Coinbase, a leading cryptocurrency exchange, has disclosed a significant data breach affecting approximately 69,461 users, including 217 residents of Maine. The breach, which occurred on December 26, 2024, remained undetected until May 11, 2025, nearly six months later. The incident came to light following a complaint filed by law firm Latham & Watkins LLP with the Maine Attorney General’s office.
The breach involved cybercriminals bribing overseas customer service representatives to obtain sensitive user information, such as names, contact details, and physical addresses. Subsequently, the attackers demanded a $20 million ransom from Coinbase, threatening to release the stolen data. Coinbase refused to comply with the ransom demand and terminated the contractors involved in the breach.
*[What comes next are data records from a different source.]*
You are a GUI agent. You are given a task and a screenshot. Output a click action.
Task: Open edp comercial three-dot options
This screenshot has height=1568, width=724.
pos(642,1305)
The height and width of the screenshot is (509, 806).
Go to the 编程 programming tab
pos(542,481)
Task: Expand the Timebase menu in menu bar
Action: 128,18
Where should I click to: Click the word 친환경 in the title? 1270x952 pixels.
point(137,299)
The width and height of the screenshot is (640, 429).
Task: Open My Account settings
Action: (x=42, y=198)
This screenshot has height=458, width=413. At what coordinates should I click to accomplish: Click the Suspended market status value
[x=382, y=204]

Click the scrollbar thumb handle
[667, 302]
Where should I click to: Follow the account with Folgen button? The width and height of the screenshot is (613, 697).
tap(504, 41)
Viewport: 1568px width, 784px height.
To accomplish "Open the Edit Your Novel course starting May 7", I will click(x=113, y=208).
In response to the breach, Coinbase has pledged to reimburse affected users and has estimated the total cost of remediation and reimbursements to be between $180 million and $400 million. The company is also cooperating with law enforcement agencies in an ongoing investigation.
The breach has raised concerns about the security of Know Your Customer (KYC) data collection practices in the cryptocurrency industry. Experts warn that such data leaks can pose physical risks to crypto investors, making them targets for extortion and other crimes.
Coinbase’s stock experienced a 7% decline following the public disclosure of the breach. The company is taking steps to enhance its security measures, including establishing a new support hub in the United States and implementing stronger safeguards to protect user data.